Instruções
a - No artigo sobre a PEC das Praias, em que a faixa costeira é considerada fundamental?
b - Transforme em uma lista curta o parágrafo do artigo sobre a PEC das Praias que começa com "Vista aérea da praia no Recreio dos Bandeirantes", mantendo os fatos principais.
c - Prossiga com o artigo sobre a PEC das Praias a partir do ponto em que ele termina.

Texto da página
──────────
Artigo

Riscos ambientais da PEC das Praias

Essa faixa costeira é fundamental na contenção da erosão litorânea e das mudanças climáticas. Elas são partes do patrimônio nacional, devendo ser geridas pelo interesse público

Vista aérea da praia no Recreio dos Bandeirantes, no Rio de Janeiro: forte calor obrigou os cariocas a procurarem um refresco no mar. Pelo menos mais cinco estados registraram máximas acima da média       -  (crédito: Tércio Teixeira/AFP)
Vista aérea da praia no Recreio dos Bandeirantes, no Rio de Janeiro: forte calor obrigou os cariocas a procurarem um refresco no mar. Pelo menos mais cinco estados registraram máximas acima da média - (crédito: Tércio Teixeira/AFP)

Suzana Raminelli

Doutoranda em biologia marinha pela Universidade Federal Fluminense (UFF) e coordenadora do projeto Cavalos do Mar

Manuel Borges

Doutorando em ecologia pela Universidade de Brasília (UnB)
──────────
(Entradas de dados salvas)

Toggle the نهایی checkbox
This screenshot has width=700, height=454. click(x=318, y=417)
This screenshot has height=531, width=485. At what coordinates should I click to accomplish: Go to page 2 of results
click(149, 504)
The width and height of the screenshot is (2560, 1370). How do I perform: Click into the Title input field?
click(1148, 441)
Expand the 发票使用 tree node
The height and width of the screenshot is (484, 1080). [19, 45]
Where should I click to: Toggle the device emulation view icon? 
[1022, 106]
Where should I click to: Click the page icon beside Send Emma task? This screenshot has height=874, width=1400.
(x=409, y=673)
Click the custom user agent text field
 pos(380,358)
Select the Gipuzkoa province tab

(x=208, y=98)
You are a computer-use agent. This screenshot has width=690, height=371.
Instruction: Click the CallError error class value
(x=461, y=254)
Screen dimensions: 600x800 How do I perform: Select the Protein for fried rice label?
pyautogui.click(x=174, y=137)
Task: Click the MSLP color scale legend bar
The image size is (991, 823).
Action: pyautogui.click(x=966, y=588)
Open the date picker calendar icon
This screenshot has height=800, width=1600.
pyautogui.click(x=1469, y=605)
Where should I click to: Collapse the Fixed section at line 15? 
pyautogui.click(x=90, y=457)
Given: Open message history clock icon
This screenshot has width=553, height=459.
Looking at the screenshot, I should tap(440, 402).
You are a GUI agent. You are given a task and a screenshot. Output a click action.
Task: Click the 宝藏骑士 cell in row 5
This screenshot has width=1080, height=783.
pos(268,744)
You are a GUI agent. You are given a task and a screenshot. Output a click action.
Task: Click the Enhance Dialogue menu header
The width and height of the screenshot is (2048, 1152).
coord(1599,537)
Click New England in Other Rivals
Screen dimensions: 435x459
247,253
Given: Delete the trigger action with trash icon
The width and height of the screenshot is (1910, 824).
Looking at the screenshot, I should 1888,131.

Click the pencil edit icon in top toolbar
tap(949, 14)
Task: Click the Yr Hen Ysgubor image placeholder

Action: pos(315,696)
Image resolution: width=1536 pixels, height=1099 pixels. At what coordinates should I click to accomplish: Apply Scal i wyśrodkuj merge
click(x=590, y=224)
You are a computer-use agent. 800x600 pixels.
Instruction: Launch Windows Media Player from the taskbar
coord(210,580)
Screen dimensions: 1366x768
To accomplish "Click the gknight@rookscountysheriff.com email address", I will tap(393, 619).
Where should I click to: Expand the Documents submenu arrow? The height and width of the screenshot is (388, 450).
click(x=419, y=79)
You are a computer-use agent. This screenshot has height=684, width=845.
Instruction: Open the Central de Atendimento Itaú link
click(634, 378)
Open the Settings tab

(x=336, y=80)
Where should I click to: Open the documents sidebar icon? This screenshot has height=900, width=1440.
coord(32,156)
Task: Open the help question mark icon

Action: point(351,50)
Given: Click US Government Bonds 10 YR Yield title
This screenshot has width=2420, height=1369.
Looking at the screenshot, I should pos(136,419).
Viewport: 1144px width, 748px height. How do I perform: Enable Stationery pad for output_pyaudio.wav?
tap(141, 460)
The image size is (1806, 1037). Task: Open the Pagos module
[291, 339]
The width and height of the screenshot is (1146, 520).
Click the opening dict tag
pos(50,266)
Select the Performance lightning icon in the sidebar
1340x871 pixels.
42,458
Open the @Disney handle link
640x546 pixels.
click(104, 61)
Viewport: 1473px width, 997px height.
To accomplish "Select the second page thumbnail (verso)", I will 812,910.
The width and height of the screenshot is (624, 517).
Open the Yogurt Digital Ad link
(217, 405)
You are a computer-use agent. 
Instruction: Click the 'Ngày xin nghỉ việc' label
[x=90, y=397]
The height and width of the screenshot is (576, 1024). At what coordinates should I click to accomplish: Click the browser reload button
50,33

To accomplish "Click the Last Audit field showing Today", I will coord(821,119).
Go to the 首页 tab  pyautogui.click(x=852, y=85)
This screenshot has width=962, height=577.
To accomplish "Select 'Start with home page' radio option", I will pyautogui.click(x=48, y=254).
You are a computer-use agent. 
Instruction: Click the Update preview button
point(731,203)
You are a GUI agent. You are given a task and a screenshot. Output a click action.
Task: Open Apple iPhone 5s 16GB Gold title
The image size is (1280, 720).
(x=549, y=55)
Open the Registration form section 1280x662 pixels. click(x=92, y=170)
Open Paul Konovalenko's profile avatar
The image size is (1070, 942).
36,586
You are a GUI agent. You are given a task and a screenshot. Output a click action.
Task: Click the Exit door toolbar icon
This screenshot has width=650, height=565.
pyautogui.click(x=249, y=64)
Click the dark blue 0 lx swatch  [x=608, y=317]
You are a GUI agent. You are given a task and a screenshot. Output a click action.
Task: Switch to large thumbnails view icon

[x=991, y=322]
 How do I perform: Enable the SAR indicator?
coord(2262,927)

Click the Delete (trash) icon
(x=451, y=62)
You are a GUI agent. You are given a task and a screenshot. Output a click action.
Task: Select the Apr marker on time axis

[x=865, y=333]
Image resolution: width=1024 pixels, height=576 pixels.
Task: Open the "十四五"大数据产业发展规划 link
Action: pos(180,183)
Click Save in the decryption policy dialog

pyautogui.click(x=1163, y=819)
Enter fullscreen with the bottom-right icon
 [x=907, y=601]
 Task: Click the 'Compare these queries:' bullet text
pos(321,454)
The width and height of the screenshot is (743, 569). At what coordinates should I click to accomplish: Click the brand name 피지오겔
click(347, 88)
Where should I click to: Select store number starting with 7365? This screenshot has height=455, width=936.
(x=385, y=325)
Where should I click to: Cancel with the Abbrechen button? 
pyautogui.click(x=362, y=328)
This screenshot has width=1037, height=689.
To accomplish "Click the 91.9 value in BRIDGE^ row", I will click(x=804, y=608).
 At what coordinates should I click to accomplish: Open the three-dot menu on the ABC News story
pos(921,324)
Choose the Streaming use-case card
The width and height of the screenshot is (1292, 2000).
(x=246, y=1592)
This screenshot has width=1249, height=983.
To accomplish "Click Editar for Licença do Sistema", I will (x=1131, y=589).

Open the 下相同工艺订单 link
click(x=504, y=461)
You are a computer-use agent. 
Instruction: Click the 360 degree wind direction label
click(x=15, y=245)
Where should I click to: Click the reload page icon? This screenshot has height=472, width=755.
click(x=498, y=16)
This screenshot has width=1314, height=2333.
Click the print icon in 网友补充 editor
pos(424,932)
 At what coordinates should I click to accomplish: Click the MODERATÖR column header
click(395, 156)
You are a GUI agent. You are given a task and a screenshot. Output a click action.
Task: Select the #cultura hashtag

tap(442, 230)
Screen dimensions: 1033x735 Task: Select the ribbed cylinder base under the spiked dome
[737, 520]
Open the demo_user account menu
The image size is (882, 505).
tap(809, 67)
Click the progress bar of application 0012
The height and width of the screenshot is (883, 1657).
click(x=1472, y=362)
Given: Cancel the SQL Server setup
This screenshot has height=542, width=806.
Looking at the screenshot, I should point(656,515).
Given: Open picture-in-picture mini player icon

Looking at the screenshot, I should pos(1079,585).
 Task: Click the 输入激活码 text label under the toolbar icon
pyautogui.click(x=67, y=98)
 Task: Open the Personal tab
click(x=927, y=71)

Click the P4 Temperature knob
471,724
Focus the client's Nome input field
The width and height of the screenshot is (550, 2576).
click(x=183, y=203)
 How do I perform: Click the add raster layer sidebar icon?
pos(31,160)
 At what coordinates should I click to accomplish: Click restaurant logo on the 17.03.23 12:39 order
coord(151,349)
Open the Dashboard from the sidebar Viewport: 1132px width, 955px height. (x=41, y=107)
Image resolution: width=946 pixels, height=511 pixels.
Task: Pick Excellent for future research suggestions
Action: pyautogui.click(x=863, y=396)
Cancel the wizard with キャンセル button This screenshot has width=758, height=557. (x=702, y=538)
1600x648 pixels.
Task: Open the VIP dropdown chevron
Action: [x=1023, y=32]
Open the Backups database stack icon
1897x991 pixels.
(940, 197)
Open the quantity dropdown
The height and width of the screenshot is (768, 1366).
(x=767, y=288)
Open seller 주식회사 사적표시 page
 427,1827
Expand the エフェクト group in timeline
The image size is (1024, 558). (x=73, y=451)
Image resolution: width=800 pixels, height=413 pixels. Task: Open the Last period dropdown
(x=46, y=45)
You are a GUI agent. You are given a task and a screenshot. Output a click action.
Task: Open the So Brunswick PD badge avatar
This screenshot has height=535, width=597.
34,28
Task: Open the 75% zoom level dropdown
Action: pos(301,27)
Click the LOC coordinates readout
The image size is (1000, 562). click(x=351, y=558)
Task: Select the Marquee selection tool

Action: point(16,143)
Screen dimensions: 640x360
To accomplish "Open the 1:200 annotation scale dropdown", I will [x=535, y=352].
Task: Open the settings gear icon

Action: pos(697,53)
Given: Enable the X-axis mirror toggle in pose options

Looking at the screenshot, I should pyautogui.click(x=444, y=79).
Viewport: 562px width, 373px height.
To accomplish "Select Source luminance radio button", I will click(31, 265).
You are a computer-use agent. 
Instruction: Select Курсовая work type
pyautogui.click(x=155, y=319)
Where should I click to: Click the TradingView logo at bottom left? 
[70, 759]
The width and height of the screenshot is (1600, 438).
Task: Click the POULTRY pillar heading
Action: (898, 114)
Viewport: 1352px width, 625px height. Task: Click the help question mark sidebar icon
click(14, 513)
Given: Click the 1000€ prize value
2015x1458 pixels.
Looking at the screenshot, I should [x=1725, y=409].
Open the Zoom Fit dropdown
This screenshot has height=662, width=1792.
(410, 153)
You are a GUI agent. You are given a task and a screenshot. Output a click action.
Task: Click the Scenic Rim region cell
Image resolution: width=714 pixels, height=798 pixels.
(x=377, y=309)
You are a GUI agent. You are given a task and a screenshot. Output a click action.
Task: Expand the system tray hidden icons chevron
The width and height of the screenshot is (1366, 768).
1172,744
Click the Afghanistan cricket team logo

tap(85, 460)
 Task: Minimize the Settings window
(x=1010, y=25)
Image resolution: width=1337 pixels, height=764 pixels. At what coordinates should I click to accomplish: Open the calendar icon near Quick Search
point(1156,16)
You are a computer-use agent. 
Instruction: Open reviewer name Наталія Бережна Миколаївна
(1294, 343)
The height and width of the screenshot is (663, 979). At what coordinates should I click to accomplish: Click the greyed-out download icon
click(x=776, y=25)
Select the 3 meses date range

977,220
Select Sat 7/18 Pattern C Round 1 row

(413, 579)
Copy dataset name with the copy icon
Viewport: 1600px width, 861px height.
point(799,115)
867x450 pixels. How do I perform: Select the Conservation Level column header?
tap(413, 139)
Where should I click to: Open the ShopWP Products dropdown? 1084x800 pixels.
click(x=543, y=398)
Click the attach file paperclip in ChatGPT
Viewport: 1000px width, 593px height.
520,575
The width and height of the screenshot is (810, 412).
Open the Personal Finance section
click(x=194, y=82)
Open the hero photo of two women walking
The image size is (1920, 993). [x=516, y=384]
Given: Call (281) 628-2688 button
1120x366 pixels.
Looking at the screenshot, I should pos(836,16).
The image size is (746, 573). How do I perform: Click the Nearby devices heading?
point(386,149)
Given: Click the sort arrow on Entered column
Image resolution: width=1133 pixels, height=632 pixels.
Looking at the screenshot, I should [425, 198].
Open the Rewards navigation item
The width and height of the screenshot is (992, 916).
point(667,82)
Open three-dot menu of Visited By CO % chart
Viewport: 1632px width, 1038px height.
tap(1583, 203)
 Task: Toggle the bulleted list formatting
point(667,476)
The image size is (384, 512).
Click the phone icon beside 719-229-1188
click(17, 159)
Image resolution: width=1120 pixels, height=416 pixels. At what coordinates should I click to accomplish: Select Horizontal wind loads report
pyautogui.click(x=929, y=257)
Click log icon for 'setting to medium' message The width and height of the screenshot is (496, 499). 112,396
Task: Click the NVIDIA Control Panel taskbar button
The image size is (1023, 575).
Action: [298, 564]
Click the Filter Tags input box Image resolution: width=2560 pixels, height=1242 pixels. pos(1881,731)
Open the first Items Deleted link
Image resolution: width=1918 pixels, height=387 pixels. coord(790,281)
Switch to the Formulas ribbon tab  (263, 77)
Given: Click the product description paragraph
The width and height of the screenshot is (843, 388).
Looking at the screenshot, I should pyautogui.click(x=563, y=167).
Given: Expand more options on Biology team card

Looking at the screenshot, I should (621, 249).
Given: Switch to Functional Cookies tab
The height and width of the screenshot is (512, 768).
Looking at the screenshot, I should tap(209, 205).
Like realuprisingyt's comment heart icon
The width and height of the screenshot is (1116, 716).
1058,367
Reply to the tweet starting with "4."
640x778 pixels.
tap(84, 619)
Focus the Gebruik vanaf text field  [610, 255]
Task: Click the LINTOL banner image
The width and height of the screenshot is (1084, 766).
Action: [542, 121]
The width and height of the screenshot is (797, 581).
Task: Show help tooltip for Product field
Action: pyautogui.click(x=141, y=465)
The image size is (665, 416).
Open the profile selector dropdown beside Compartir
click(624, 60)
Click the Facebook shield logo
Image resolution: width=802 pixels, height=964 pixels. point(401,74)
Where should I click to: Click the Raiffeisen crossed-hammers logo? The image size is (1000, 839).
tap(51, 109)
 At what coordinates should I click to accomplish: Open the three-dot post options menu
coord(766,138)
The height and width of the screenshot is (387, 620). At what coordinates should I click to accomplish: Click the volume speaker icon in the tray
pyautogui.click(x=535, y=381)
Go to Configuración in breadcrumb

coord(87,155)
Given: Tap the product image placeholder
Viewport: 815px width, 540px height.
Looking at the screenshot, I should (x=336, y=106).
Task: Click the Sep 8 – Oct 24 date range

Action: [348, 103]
──────────
Respostas do exercício
a - Na contenção da erosão litorânea e das mudanças climáticas.

b -
- Mostra uma vista aérea da praia no Recreio dos Bandeirantes, no Rio de Janeiro.
- O forte calor levou os cariocas a buscar refresco no mar.
- Pelo menos mais cinco estados tiveram máximas acima da média.
- Crédito: Tércio Teixeira/AFP.

c -
Yara Yoshino

Pesquisadora dos impactos do turismo costeiro na UnB


Eduardo Bessa

Professor da pós-graduação em ecologia da UnB e membro da Rede Biota Cerrado

 

A Proposta de Emenda Constitucional 3/2022, a PEC das Praias, tem sido debatida nos últimos dias, especialmente sob a ótica econômica e social. Gostaríamos de incluir aqui alguns argumentos ambientais a partir de nossa pesquisa em biologia marinha. O objetivo principal dessa PEC é a concessão privada de terrenos de marinha. Há um entendimento de que essa faixa se localize acima de 33 metros da linha d’água, o que exclui as praias. Há outro entendimento que cita que essas áreas vão até onde se faça sentir a influência da maré. Só nessa duplicidade de interpretações, já há margem para conflitos.

Essa faixa costeira é fundamental na contenção da erosão litorânea e das mudanças climáticas. Elas são partes do patrimônio nacional, devendo ser geridas pelo interesse público. Por mais que não privatize praias, a PEC 3/2022 resultará em degradação ambiental, expulsão de pescadores artesanais, dificuldade de acesso à praia e especulação imobiliária.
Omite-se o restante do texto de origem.